◆ Stated task
Extend the company report on management additions and 2006 earnings guidance, writing what comes after its final sentence.

◆ Excerpted passage
Management Additions, Leadership Positions
The Company announced several significant additions to the management team in the second quarter. Mike Ernst was named Executive Vice President, Treasurer and Chief Financial Officer. He brings 20 years of experience in financial management and leadership in capital markets activity to the Company. Also, Mark Culwell and Doug Walker joined the Company as Senior Vice Presidents in the Development Group. They are both seasoned leaders with extensive knowledge and experience in real estate development and redevelopment. The Company has intensified its focus in these areas and these additions confirm the commitment to growing this important aspect of the business.
In May, Cheryl Pucci, Vice President, Operations, was installed as President of the Texas Apartment Association. She has been active in the Texas and National Apartment Associations for the past twelve years and currently serves as a Texas delegate to the National Apartment Association, representing the industry on legislative issues. Cheryl joins Kathy Ratchford, District Manager and Assistant Vice President, who also serves in an industry leadership position as President of the Florida Apartment Association.
Earnings Guidance
The Company believes that financial results for 2006 will be affected by international, national and regional economic trends and events, the acquisition and/or disposition of apartment communities, portfolio repositioning, financing activities, and other factors. The Company’s guidance for third quarter 2006 FFO is $0.40 to $0.42 per share (diluted) and $1.65 to $1.73 per share (diluted) for the full year 2006. All guidance is based on the current expectations and judgment of the Company’s management team.

◆ Collected material
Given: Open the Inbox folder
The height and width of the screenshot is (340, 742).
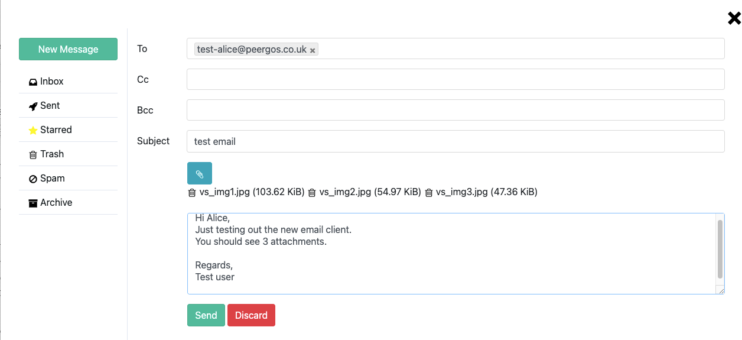Looking at the screenshot, I should 51,81.
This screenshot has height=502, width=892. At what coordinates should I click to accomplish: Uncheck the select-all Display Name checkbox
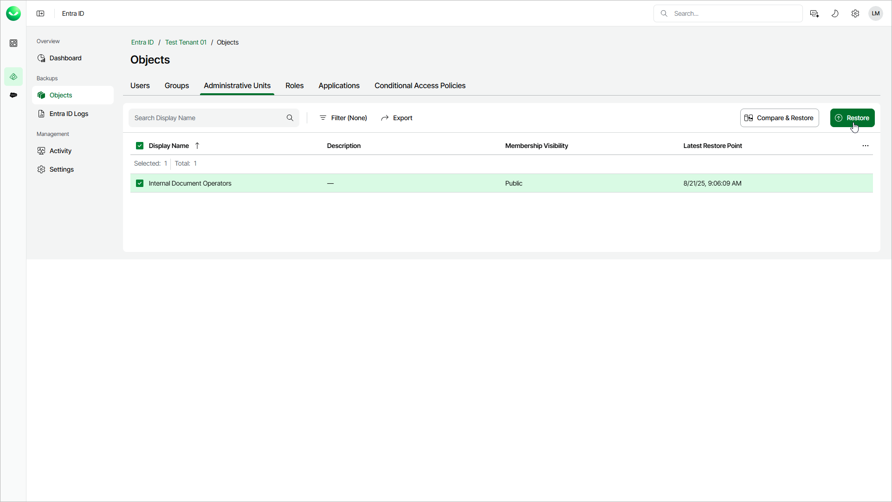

◆ Exercise response
A reconciliation of the range provided for projected 2006 FFO per share for the full year to Earnings Per Share (“EPS”) for the full year is as follows:
                 
    2006  
     
Funds From Operations (a)
  $ 1.73     $ 1.65  
Conversion to GAAP Share Count (b)
    0.16       0.15  
Minority Interest of OP Unit Holders (b)
    (0.03 )     (0.05 )
Depreciation (c)
    (1.70 )     (1.65 )
Gains (c)
    0.50       0.70  
Preferred Dividends
    (0.09 )     (0.09 )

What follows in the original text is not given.